[Dataset entries]
....................

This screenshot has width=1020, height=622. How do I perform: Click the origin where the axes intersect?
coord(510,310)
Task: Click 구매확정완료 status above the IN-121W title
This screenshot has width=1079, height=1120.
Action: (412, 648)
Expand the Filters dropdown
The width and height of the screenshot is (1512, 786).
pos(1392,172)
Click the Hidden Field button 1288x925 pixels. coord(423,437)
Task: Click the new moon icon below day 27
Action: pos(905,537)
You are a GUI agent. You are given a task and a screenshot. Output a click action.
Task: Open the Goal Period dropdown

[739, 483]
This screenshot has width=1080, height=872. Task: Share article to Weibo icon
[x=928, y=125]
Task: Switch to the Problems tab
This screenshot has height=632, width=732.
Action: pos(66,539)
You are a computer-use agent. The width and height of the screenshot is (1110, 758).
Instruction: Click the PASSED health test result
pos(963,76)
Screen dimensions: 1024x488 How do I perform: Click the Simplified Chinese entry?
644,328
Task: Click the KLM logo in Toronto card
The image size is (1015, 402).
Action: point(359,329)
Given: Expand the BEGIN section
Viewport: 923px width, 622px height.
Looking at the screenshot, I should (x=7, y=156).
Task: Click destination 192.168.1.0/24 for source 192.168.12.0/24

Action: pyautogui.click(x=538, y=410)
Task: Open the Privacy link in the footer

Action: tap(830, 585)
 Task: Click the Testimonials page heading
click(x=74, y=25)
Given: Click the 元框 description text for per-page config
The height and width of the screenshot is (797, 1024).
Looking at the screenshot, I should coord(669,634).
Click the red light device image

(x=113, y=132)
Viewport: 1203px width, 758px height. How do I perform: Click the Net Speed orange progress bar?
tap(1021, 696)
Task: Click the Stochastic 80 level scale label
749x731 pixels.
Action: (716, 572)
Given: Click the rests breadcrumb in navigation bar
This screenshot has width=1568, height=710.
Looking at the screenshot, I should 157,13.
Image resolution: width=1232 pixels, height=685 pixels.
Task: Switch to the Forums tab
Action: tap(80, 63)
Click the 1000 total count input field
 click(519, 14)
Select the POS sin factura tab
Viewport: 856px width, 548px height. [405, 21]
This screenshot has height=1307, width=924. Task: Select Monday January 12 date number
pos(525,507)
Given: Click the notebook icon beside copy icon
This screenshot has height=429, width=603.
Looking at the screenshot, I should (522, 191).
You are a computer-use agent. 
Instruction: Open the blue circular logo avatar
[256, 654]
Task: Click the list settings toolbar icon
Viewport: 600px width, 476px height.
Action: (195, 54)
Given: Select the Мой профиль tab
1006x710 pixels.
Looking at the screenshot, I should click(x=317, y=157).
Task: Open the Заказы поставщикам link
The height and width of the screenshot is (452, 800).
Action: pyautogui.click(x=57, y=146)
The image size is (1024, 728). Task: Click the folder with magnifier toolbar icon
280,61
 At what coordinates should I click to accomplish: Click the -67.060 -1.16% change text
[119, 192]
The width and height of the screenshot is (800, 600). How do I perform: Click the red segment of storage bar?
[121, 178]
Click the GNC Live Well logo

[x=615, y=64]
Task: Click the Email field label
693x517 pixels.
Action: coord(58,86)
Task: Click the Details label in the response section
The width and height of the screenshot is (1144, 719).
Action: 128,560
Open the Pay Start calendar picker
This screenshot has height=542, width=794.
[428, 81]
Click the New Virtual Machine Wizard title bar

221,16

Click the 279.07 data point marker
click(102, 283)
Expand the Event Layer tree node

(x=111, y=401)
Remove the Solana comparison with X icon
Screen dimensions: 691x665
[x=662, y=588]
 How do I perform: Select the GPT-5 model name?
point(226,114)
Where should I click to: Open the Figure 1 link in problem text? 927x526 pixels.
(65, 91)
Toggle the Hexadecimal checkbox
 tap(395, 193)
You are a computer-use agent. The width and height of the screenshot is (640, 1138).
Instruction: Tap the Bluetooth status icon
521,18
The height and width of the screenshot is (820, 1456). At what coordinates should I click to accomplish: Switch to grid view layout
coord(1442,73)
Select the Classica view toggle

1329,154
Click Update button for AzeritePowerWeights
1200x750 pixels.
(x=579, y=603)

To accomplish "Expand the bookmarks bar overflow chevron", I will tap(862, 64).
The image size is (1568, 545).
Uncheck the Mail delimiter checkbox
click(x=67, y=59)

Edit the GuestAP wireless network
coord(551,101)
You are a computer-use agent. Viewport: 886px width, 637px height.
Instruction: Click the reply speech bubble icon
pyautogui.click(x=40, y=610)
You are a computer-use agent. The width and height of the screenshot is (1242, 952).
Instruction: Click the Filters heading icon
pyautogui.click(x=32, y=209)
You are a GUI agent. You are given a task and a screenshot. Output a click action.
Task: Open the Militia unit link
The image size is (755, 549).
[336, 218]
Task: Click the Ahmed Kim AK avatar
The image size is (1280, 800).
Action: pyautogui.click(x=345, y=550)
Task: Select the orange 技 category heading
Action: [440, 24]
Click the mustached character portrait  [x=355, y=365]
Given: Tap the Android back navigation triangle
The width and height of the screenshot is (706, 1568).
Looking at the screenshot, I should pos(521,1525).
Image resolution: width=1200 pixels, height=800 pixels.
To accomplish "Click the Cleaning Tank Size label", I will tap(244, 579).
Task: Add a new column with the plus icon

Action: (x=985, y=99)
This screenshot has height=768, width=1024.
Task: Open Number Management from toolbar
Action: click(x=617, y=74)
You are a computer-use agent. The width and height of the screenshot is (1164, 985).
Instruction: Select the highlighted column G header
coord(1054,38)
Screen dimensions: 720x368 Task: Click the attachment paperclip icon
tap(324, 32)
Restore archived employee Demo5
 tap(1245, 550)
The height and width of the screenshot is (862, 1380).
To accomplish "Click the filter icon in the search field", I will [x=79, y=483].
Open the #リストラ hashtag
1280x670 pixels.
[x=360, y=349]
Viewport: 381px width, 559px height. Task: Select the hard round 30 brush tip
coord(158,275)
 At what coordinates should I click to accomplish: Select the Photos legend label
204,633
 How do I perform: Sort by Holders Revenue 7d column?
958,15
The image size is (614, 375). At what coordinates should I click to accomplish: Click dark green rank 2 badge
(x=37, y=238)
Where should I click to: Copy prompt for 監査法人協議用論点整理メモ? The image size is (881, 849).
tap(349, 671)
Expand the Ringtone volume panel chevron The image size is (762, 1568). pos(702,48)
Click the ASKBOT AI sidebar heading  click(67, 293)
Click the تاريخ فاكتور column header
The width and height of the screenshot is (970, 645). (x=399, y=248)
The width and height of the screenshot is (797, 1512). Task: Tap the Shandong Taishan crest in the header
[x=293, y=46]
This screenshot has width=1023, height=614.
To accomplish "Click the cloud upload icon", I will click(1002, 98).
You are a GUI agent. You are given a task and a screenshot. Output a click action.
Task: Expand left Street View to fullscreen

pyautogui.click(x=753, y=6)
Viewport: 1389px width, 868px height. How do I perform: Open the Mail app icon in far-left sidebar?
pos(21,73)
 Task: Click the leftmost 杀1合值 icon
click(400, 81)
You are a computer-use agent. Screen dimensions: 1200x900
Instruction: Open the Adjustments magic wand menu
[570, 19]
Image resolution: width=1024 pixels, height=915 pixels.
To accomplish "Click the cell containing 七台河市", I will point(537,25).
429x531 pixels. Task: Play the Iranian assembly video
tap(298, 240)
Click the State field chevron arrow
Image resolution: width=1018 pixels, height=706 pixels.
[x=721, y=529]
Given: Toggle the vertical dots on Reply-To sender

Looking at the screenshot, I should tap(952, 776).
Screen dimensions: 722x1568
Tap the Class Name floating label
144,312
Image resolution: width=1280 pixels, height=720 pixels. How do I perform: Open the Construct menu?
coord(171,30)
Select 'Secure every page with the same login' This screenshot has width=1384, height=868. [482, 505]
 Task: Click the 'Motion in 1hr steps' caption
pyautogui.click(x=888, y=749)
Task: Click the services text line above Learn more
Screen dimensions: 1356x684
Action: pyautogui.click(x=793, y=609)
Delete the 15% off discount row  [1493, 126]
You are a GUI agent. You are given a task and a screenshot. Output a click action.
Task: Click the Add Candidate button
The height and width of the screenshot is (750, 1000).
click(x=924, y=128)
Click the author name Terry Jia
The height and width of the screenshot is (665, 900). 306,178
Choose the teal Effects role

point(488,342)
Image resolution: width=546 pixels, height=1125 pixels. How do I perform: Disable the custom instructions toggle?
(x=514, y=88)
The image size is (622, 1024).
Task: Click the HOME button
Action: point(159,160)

....................

§ Problem details
Reproduce without change every line of the entries above, from the one containing "429x531 pixels. Task: Play" through the last.

§ Task solution
429x531 pixels. Task: Play the Iranian assembly video
tap(298, 240)
Click the State field chevron arrow
Image resolution: width=1018 pixels, height=706 pixels.
[x=721, y=529]
Given: Toggle the vertical dots on Reply-To sender

Looking at the screenshot, I should tap(952, 776).
Screen dimensions: 722x1568
Tap the Class Name floating label
144,312
Image resolution: width=1280 pixels, height=720 pixels. How do I perform: Open the Construct menu?
coord(171,30)
Select 'Secure every page with the same login' This screenshot has width=1384, height=868. [482, 505]
 Task: Click the 'Motion in 1hr steps' caption
pyautogui.click(x=888, y=749)
Task: Click the services text line above Learn more
Screen dimensions: 1356x684
Action: pyautogui.click(x=793, y=609)
Delete the 15% off discount row  [1493, 126]
You are a GUI agent. You are given a task and a screenshot. Output a click action.
Task: Click the Add Candidate button
The height and width of the screenshot is (750, 1000).
click(x=924, y=128)
Click the author name Terry Jia
The height and width of the screenshot is (665, 900). 306,178
Choose the teal Effects role

point(488,342)
Image resolution: width=546 pixels, height=1125 pixels. How do I perform: Disable the custom instructions toggle?
(x=514, y=88)
The image size is (622, 1024).
Task: Click the HOME button
Action: point(159,160)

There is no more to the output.